In a controlled clinical trial, dexmedetomidine was compared to midazolam for ICU sedation exceeding 24 hours duration. Dexmedetomidine was not shown to be superior to midazolam for the primary efficacy endpoint, the percent of time patients were adequately sedated (81% versus 81%). In addition, administration of dexmedetomidine for longer than 24 hours was associated with tolerance, tachyphylaxis, and a dose-related increase in adverse events [ see Adverse Reactions (6.1)].

14.2 Procedural Sedation

The safety and efficacy of dexmedetomidine for sedation of non-intubated patients prior to and/or during surgical and other procedures was evaluated in two randomized, double-blind, placebo-controlled multicenter clinical trials. Study 1 evaluated the sedative properties of dexmedetomidine in patients having a variety of elective surgeries/procedures performed under monitored anesthesia care. Study 2 evaluated dexmedetomidine in patients undergoing awake fiberoptic intubation prior to a surgical or diagnostic procedure.

In Study 1, the sedative properties of dexmedetomidine were evaluated by comparing the percent of patients not requiring rescue midazolam to achieve a specified level of sedation using the standardized Observer’s Assessment of Alertness/Sedation Scale (see Table 12).

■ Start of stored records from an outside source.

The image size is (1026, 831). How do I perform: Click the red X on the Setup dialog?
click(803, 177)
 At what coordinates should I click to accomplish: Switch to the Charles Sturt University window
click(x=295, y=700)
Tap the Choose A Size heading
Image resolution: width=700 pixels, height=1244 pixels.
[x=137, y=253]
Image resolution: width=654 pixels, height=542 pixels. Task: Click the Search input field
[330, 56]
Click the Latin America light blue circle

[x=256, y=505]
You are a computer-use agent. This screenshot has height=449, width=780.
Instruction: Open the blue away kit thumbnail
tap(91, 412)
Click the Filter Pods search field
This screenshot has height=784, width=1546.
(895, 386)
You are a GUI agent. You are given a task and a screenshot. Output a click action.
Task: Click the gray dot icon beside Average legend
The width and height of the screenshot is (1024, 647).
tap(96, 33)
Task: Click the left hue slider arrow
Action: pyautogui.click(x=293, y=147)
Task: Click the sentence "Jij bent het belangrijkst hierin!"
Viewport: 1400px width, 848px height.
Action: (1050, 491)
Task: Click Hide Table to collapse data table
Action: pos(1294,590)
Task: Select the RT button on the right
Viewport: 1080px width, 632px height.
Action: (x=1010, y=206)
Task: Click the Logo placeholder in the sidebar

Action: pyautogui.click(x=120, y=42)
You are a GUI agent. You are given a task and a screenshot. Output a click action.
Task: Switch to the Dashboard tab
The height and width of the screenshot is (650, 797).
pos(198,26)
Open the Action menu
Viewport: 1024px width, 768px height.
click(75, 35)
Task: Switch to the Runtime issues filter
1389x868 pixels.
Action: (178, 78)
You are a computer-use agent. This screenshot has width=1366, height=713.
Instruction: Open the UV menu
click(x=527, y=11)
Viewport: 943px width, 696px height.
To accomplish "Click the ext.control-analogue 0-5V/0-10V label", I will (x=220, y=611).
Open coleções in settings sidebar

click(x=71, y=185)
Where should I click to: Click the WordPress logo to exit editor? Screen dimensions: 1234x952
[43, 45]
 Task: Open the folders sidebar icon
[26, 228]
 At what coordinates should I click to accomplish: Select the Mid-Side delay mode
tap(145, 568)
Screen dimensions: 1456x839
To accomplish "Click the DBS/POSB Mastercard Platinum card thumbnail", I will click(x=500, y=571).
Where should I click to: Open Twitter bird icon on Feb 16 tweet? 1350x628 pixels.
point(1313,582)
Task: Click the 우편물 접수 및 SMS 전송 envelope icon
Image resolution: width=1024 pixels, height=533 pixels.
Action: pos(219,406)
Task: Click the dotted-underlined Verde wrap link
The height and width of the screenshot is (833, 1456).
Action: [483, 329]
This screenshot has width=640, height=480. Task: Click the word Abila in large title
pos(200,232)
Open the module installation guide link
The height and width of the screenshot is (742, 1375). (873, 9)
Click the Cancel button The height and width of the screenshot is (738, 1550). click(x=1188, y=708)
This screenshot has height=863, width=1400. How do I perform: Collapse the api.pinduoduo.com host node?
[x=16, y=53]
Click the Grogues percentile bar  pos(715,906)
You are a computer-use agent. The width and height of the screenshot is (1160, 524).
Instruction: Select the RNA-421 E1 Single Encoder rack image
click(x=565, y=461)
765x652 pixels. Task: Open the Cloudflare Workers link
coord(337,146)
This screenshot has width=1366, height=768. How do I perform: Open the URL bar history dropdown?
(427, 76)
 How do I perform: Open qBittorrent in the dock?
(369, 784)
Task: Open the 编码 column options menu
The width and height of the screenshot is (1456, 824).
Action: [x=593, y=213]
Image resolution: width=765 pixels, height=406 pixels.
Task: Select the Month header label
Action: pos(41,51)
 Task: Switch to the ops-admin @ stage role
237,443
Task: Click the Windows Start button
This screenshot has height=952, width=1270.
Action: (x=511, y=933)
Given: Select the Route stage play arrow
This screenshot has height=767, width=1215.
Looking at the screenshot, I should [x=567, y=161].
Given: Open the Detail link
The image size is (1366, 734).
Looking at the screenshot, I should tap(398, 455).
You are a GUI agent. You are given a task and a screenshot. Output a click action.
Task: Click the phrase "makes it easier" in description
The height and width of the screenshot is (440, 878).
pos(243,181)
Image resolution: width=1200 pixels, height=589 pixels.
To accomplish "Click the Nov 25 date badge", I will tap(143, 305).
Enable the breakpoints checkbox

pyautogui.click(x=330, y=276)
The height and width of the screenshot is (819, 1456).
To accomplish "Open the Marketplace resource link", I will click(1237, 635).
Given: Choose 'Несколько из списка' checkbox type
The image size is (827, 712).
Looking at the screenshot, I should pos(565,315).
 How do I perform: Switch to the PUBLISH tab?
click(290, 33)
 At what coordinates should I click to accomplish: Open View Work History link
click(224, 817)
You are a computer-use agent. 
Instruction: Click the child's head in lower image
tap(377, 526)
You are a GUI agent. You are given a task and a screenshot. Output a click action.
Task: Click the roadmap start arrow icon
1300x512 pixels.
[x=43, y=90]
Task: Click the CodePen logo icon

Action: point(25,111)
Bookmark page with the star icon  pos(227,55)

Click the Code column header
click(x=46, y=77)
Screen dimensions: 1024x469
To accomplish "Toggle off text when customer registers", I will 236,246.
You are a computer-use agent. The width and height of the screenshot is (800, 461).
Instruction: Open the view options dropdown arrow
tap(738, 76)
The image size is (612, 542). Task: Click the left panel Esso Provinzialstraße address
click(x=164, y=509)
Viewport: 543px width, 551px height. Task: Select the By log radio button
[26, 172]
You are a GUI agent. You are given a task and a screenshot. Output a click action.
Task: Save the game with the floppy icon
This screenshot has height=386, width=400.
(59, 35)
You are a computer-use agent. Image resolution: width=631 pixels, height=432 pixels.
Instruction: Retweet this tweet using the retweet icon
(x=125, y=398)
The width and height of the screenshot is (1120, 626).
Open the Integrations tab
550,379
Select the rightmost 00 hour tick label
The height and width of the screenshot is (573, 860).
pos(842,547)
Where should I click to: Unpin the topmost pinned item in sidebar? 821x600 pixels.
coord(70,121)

Patients were randomized to receive a loading infusion of either dexmedetomidine 1 mcg/kg, dexmedetomidine 0.5 mcg/kg, or placebo (normal saline) given over 10 minutes and followed by a maintenance infusion started at 0.6 mcg/kg/hr. The maintenance infusion of study drug could be titrated from 0.2 mcg/kg/hr to 1 mcg/kg/hr to achieve the targeted sedation score (Observer’s Assessment of Alertness/Sedation Scale ≤4). Patients were allowed to receive rescue midazolam as needed to achieve and/or maintain an Observer’s Assessment of Alertness/Sedation Scale ≤4. After achieving the desired level of sedation, a local or regional anesthetic block was performed. Demographic characteristics were similar between the dexmedetomidine and comparator groups. Efficacy results showed that dexmedetomidine was more effective than the comparator group when used to sedate non-intubated patients requiring monitored anesthesia care during surgical and other procedures (see Table 13).

In Study 2, the sedative properties of dexmedetomidine were evaluated by comparing the percent of patients requiring rescue midazolam to achieve or maintain a specified level of sedation using the Ramsay Sedation Scale score ≥2 (see Table 9). Patients were randomized to receive a loading infusion of dexmedetomidine 1 mcg/kg or placebo (normal saline) given over 10 minutes and followed by a fixed maintenance infusion of 0.7 mcg/kg/hr. After achieving the desired level of sedation, topicalization of the airway occurred. Patients were allowed to receive rescue midazolam as needed to achieve and/or maintain a Ramsay Sedation Scale ≥2. Demographic characteristics were similar between the dexmedetomidine and comparator groups. For efficacy results see Table 13.